Sanctuary of Arantzazu, Basilika minor und Marienwallfahrtsort in Oñati, Spanien
Das Heiligtum von Arantzazu steht auf 750 Metern Höhe in der Bergkette Aizkorri und verbindet Architektur der 1950er Jahre mit religiösen Elementen. Skulpturen und Kunstwerke aus Stein und Metall prägen die Fassade und den Innenraum der Basilika.
Der heutige Bau wurde ab 1950 von den Architekten Francisco Javier Sáenz de Oíza und Luis Laorga entworfen und ersetzte frühere Gebäude an dieser Stelle. Die Fertigstellung dauerte mehrere Jahrzehnte, weil man avantgardistische Kunst und neue Bautechniken einsetzte.
Der Name stammt vom baskischen Wort arantza für Dornbusch und verweist auf die Legende, nach der eine Madonna dort zwischen Dornen gefunden wurde. Noch heute feiern Pilger und Einheimische diesen Fund, der das Heiligtum zu einem wichtigen Ziel im Baskenland macht.

= = = =

_Aufgaben_
1. Beantworten Sie anhand des Textes über das Heiligtum von Arantzazu die folgenden Fragen:
(a) Auf welcher Höhe steht das Heiligtum?
(b) Welche Architekten entwarfen den heutigen Bau?
(c) Was bedeutet das baskische Wort „arantza“?
2. Führen Sie den Text über das Heiligtum von Arantzazu im Anschluss an seinen letzten Satz weiter.

_Rohdaten_

= = = =

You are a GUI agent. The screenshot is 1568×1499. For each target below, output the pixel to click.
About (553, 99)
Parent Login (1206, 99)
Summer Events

= = = =

_Geordnete Ergebnisse_
1.
(a) Auf 750 Metern Höhe in der Bergkette Aizkorri.
(b) Francisco Javier Sáenz de Oíza und Luis Laorga.
(c) Dornbusch.

2.
Regelmäßige Gottesdienste finden statt, und der Komplex ist das ganze Jahr über zugänglich, wobei der 9. September den größten Zustrom bringt. Die Bergstraßen können im Winter schneebedeckt sein, daher empfiehlt sich wetterfeste Kleidung und Vorsicht beim Fahren.
Künstler wie Lucio Muñoz, Jorge Oteiza, Eduardo Chillida und Nestor Basterretxea gestalteten verschiedene Bereiche der Basilika mit modernen Werken. Diese Zusammenarbeit machte den Ort zu einem Schaufenster der baskischen Nachkriegskunst, das Tradition und Erneuerung miteinander verbindet.